_文書:_
● ● ● ● ●

北京オリンピックのスピードスケート男子500メートルで銅メダルを獲得した森重航選手(21)。この種目、日本選手のメダル獲得は2010年のバンクーバー大会以来12年ぶりの快挙でした。去年から急成長し、頭角を現した現役大学生のニューヒーロー。4月初旬、別海町に帰ってきた際に単独インタビューを行いました。 (聞き手:伊原弘将アナウンサー)

<以下インタビュー全文>

【“びっくり”メダル獲得】

ーーー北京オリンピック銅メダル獲得、振り返って

「北京オリンピックでは、まずは自分の力を出し切ることを目指して、準備だったり、レースに臨んでいたりしたんですけど、それが十分に発揮できて悔いのないレースができたことが本当によかったかなと思っています」

ーーー銅メダルという結果は予想していたか

「目標にはもちろんしていましたけど、やっぱり当日の状況とかもあって、あんまり予想とかは立てていなかったので、獲得できてびっくりしています」

ーーー銅メダルを獲得した500メートルのレース、どう臨んだ

「あの日のレースは、自分の中で『いつも通り』っていうのと『守りに入らない』という2つを意識していた。まずはガチガチにならないことで、アップの段階で取り組んでいて、その点はうまくできていた。それと守りに入らないというのは、やっぱり守りに入ってしまうと、スピードがうまく出なかったりだとか、安全をとってしまったりっていうのがあったので。そういうレースをしてしまうと自分の中でも後悔になるなと思ったので、そこを注意して気持ちを前に前にっていうふうにレースに挑みました」

【メンタル面を強化してきた】

ーーーなぜ気持ちを前に前に保てたのか

「あんまりレースのこと考え過ぎない、細かいところまで考えないっていうのを、ことし1年通してやってきました。そのメンタル面での強化をしてきたので。そのメンタルの強化がシーズン前半のワールドカップだったり、全日本の大会だったりで、うまくハマってきていて。緊張しすぎるとよくないと経験を積んできたので、その経験がオリンピックでも出たのかなって思っています」

ーーー今シーズン、なぜこんなに成長できたと思うか

「(去年)ナショナルチームに入って、たくさんの方にサポート頂いて栄養面、科学面、体の部分だったり。そういうサポートをして頂いて自分もよりいい練習をすることができたので、それが成長につながってきているのではないかなと思っています」

ーーーメダル獲得で、変化は

「周りからは結構いろいろ言われたりして、影響があるんですけど。自分自身はそこまで変わらず、これまで通りスケートに打ち込んでいけているのかなと思っています」

● ● ● ● ●

_収集資料:_

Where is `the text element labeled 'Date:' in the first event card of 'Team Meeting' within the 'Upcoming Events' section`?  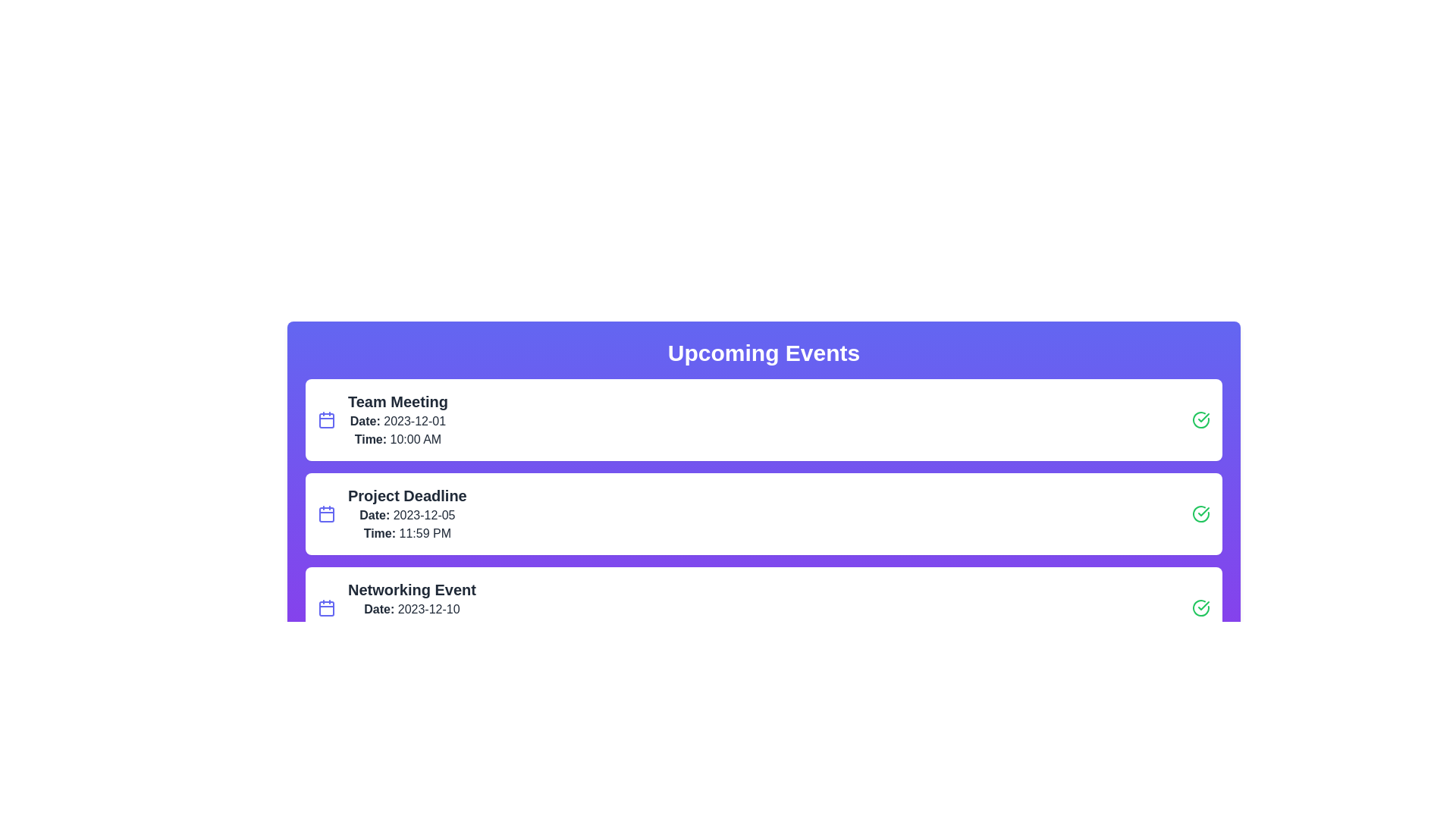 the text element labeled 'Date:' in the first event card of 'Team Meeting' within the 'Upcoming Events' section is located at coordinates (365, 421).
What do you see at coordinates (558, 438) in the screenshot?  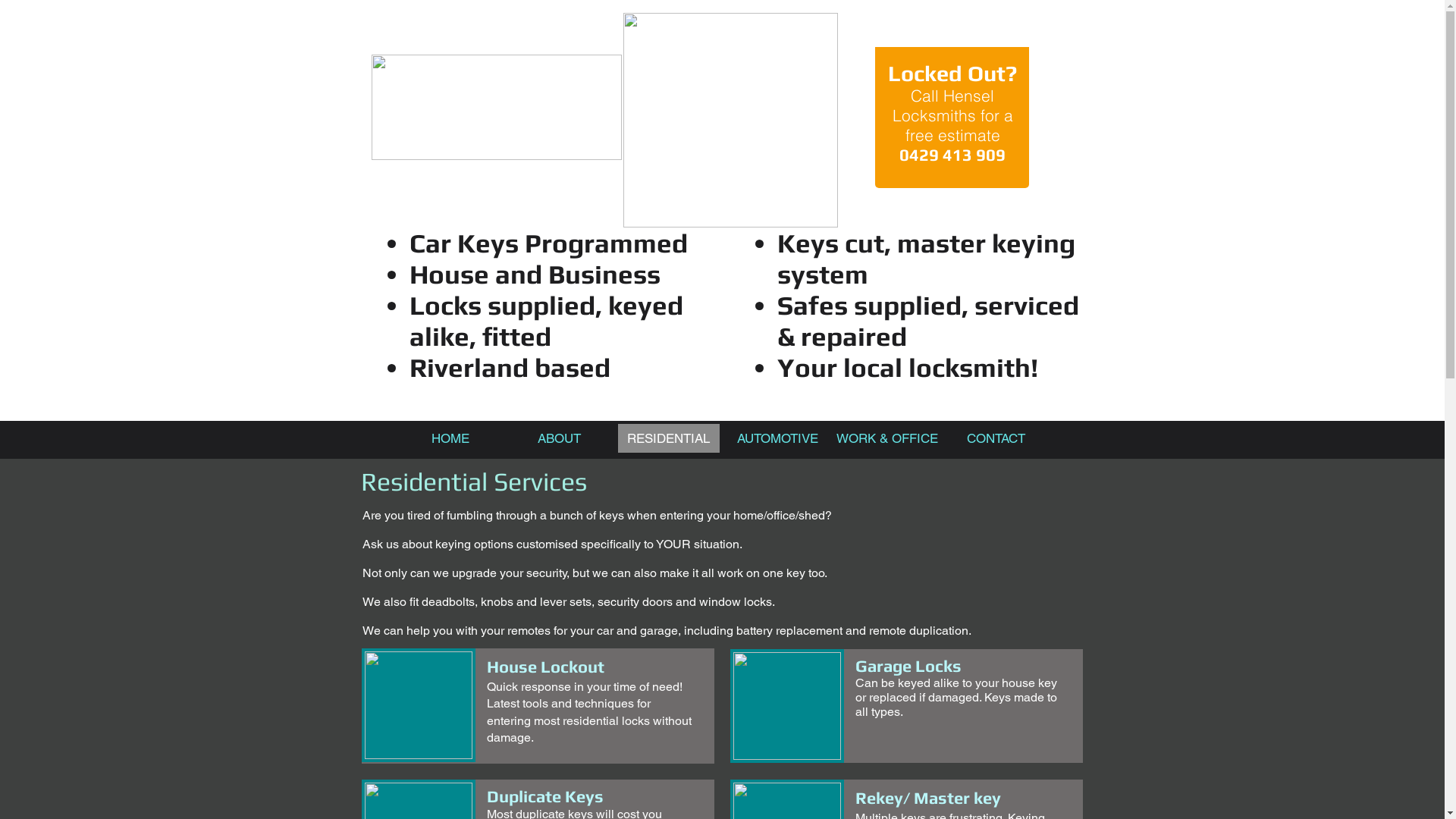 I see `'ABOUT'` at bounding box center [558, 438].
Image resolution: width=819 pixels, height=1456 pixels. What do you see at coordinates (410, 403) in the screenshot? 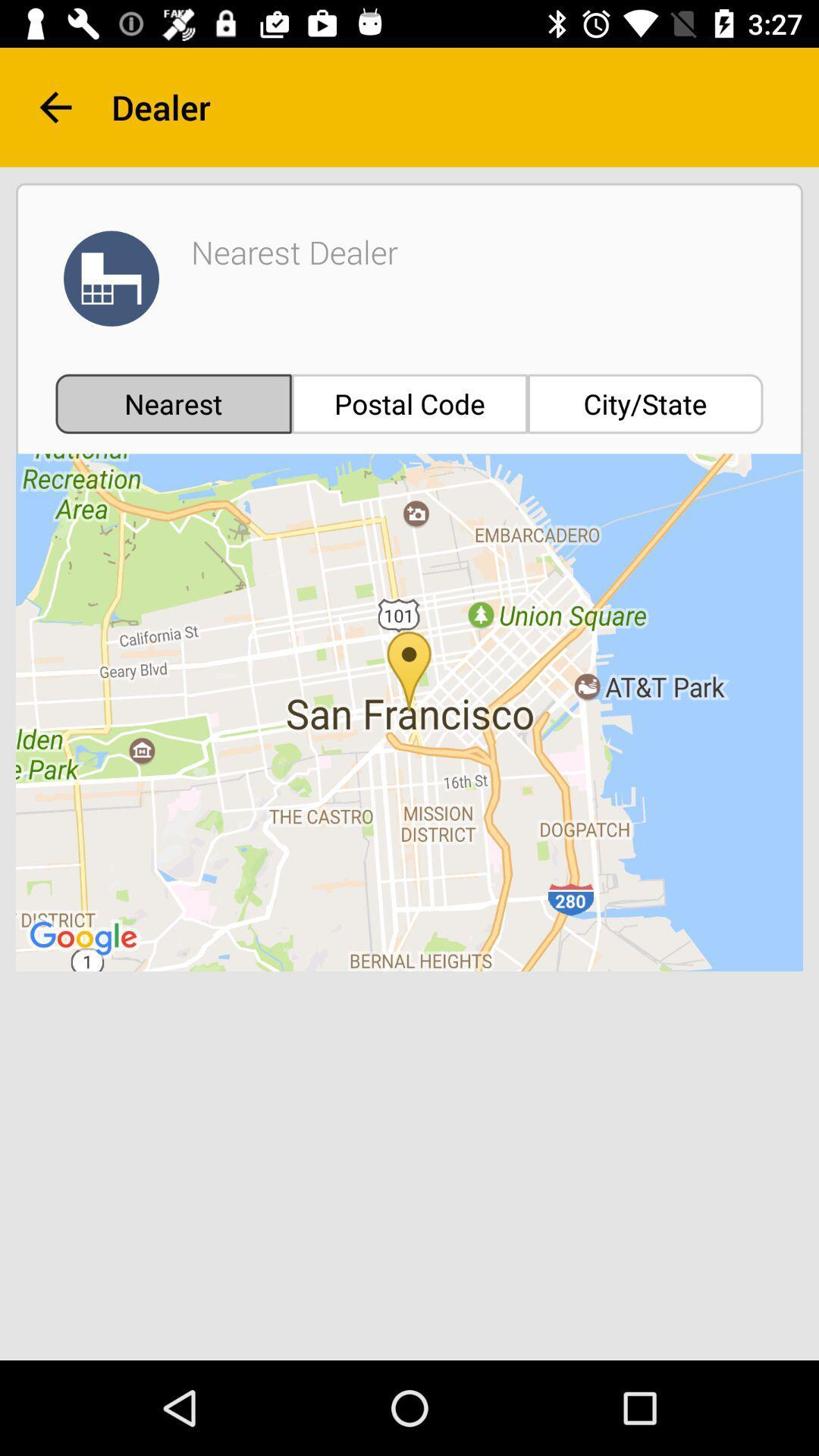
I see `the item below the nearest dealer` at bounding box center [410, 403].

● ● ● ● ●

_練習課題:_ 森重航選手へのインタビュー記事を、最後の一文の後から書き継げ。

_解答:_
「オリンピックに限らず、ワールドカップなどのレースの舞台でメダルを取れたことで自信につながってきてるので他の国際大会でも自信を持って冷静に臨めているのかなと思っています」

【別海町 初のメダリスト】

ーーー別海町の応援はオリンピック中、どう伝わっていたか

「オリンピックのレース前日に別海町から写真などが送られてきて見たんですけど、本当に力になってやる気が出た。気持ちをまた入れ直すことができた。本当にメッセージが力になったと思っています」

ーーー別海町に帰ってきて、今の気持ちは

「本当にリラックスできる場所なので別海町は。本当に今回短い期間なんですけど、そういう短い期間でもゆっくり過ごせるようにしていたいなと思っています」

ーーー別海町から3人の選手。ともに五輪へ行けたことはどう感じるか

「自分だけじゃなく、ほかの2選手(新濱立也選手、郷亜里砂選手)もオリンピックに出場できたことで、別海町を宣伝できたのはすごいいいなと思っています」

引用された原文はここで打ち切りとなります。